--- Problema planteado ---
Completa la parte siguiente del texto sobre el cuerpo como casa, retomándolo desde donde se interrumpe.

***** Fragmento del texto *****

Mi cuerpo, mi casa
Por Sandra Martínez
Hace algún tiempo vi la entrevista realizada por Luchadoras, programa de televisión por internet, a Diana Torres, activista anarco feminista, quien en su narración sobre el pornoterrorismo señaló cómo comprende el cuerpo. Para explicar su concepción de éste, usó una metáfora que se me quedó grabada: “Entiendo el cuerpo como una casa, la única casa de la que no me pueden desalojar, de la que no me pueden echar, salvo si me matan […] El conocimiento de esa casa es básico”. Estas pequeñas líneas hicieron un gran eco en mí y es de lo que quiero escribir: nuestro cuerpo, ese único hogar que nos pertenece y que no conocemos o reconocemos, el espacio que habitamos diariamente y que en varias ocasiones damos al otro, pero no nos permitimos hacerlo nuestro.
“No te toques ahí”, “esa ropa no te queda”, “no te hagas un tatuaje”, “no te perfores”, “no muestres tanta piel”, “no te cortes el cabello” y tantas y tantas más frases que he escuchado a lo largo de mi vida como una censura para mi persona; esto se presenta desde el núcleo familiar y en los distintos grupos sociales en los que a diario convivimos. Pero ¿quiénes, y desde cuándo, decidieron cómo habitar nuestras casas? El cuerpo ha sido ese territorio del que todos hablan, pero pocos exploran porque históricamente hay una cooptación de ese espacio por parte del patriarcado que nos obliga a darnos al padre, novio, esposo e hijo. Es decir, somos para otros, pero pocas veces para nosotras y sí, hablo específicamente de las mujeres, quienes a lo largo de siglos hemos tenido que enfrentar distintas y duraderas relaciones de dominación. A partir de décadas atrás se ha comenzado un cuestionamiento sobre cómo vivimos; lo cual incluye que no hay una única forma de habitar nuestros cuerpos, como se ha normalizado.
Hay distintas formas de habitar las casas; lo que implica poder expresarnos a través del cabello, la ropa, los movimientos, los gestos; la búsqueda placeres sexuales y con quién compartirlos. Sin embargo, ¿cómo habitar y disfrutar de mi casa si no la conozco? Para llegar a todo esto es indispensable el reconocimiento de nuestros cuerpos; conocer de qué estamos hechos, no sólo de forma física, sino también de manera emocional, comprender las vulnerabilidades que vivimos como mujeres y cómo podemos enfrentarlas.

***** Filas proporcionadas *****

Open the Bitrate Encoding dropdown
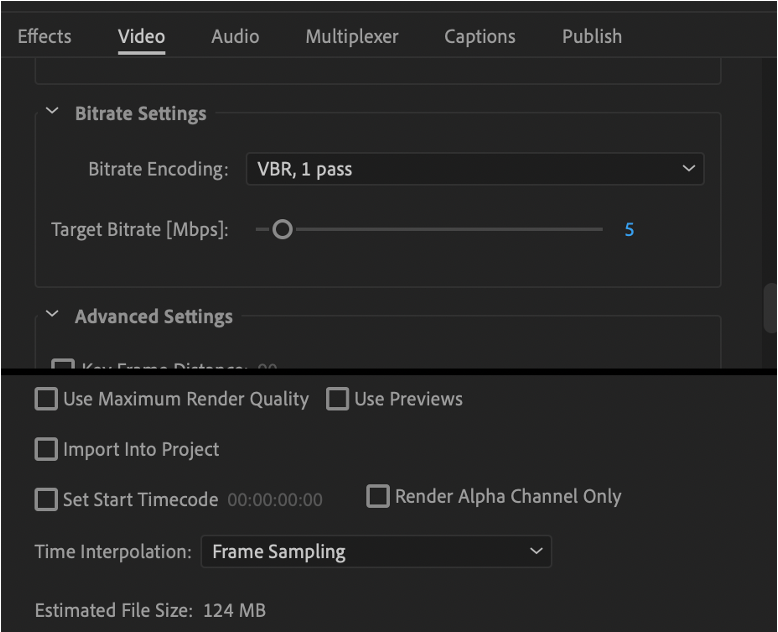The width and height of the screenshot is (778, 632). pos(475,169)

*****
***** Filas proporcionadas *****

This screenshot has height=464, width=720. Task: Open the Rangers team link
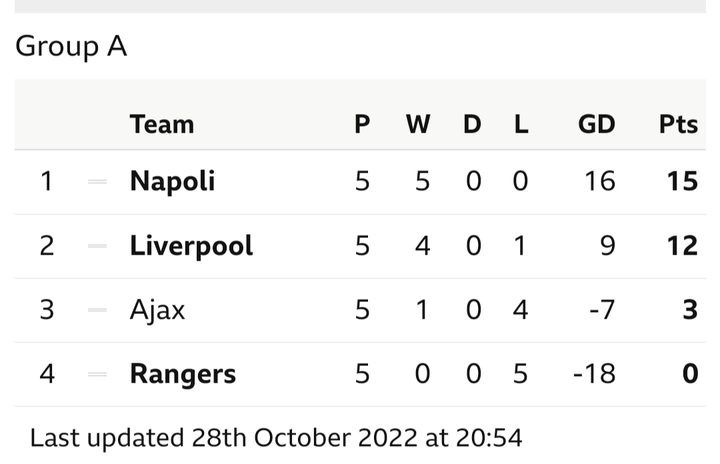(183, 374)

*****

--- Respuesta del ejercicio ---
La auto exploración de los cuerpos implica uno de los mayores retos del ser humano: conocerse a sí mismo, no temer a descubrir cómo es esa casa que habitamos diariamente y de la que poco sabemos; aprender a disfrutar de nuestra sexualidad. Si uno conoce cómo es su casa y qué necesita, podrá habitarla de la forma que haya elegido, incluso se puede modificarla si así lo quiere y necesita la persona. Sin embargo, lo que uno debe anteponer a todo es cuidar cada habitación, cada ventana y todo el piso porque nuestro cuerpo es el único lugar donde viviremos todo el tiempo.
El cuerpo no es una materia que posea gustos e identidades a priori. En la vida no sólo se construyen los cuerpos, sino también se aprende cómo habitarlos a través del reconocimiento y la lucha de las construcciones históricas que “heredamos”, porque reconozco que habitar estas casas no depende sólo de voluntad, sino de combatir las estigmatizaciones y desigualdades de género, clase y etnia.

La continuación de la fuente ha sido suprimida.